During the first quarter of 2019, MPC’s deferred tax liabilities increased $68 million with an offsetting increase to goodwill and the provision for income taxes of $32 million and $36 million, respectively for an out of period adjustment to correct the tax effects recorded in 2018 related to the Andeavor acquisition. The impact of the adjustment was not material to any previous period.
We are continuously undergoing examination of our income tax returns, which have been completed through the 2006 tax year for state returns and the 2008 tax year for our U.S. federal return. As of June 30, 2019, we had $202 million of unrecognized tax benefits.

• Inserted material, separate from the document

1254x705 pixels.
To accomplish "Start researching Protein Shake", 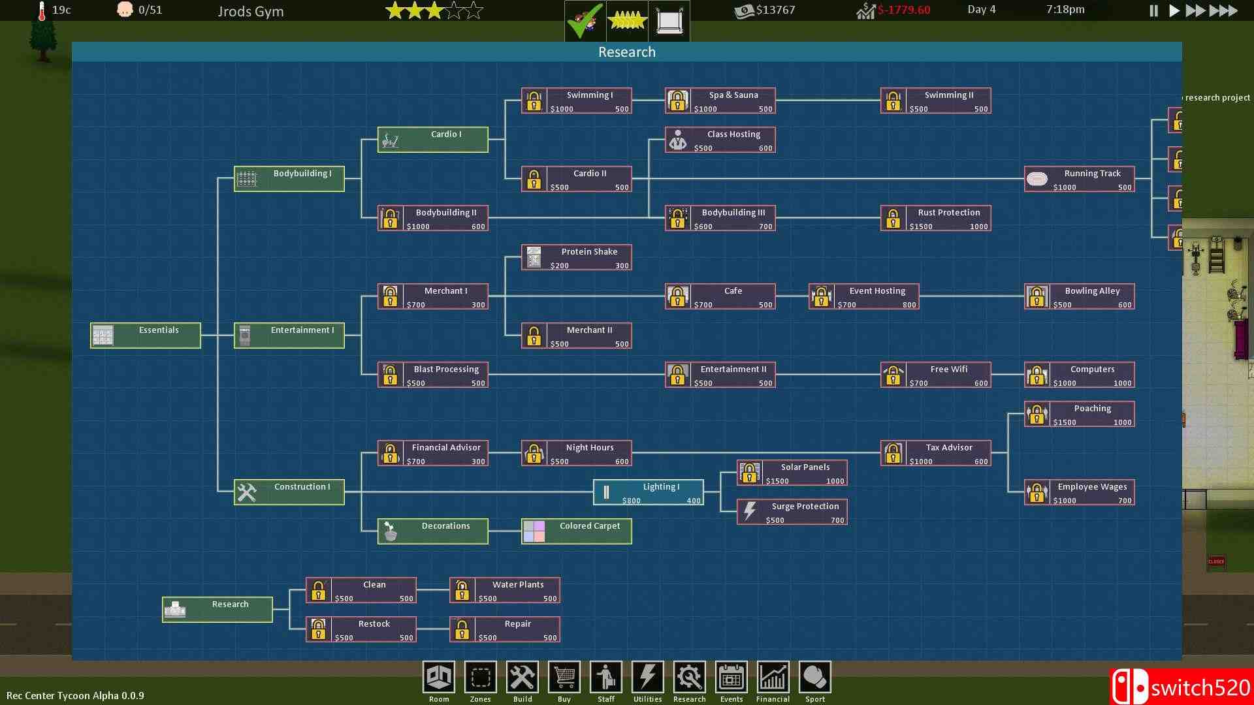I will (x=576, y=257).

Prior to its spinoff on June 30, 2011, Marathon Petroleum Corporation was included in the Marathon Oil Corporation (“Marathon Oil”) U.S. federal income tax returns for all applicable years. During the third quarter of 2017, Marathon Oil received a notice of Final Partnership Administrative Adjustment (“FPAA”) from the U.S. Internal Revenue Service for taxable year 2010, relating to certain partnership transactions. Marathon Oil filed a U.S. Tax Court petition disputing these adjustments during the fourth quarter of 2017. We received an FPAA for taxable years 2011-2014 for items resulting from this matter and filed a U.S. Tax Court petition for tax years 2011-2014 to dispute these corollary adjustments in the fourth quarter of 2017. We continue to believe that the issue in dispute is more likely than not to be fully sustained and, therefore, no liability has been accrued for this matter.
Pursuant to our tax sharing agreement with Marathon Oil, the unrecognized tax benefits related to pre-spinoff operations for which Marathon Oil was the taxpayer remain the responsibility of Marathon Oil and we have indemnified Marathon Oil accordingly. See Note 23 for indemnification information.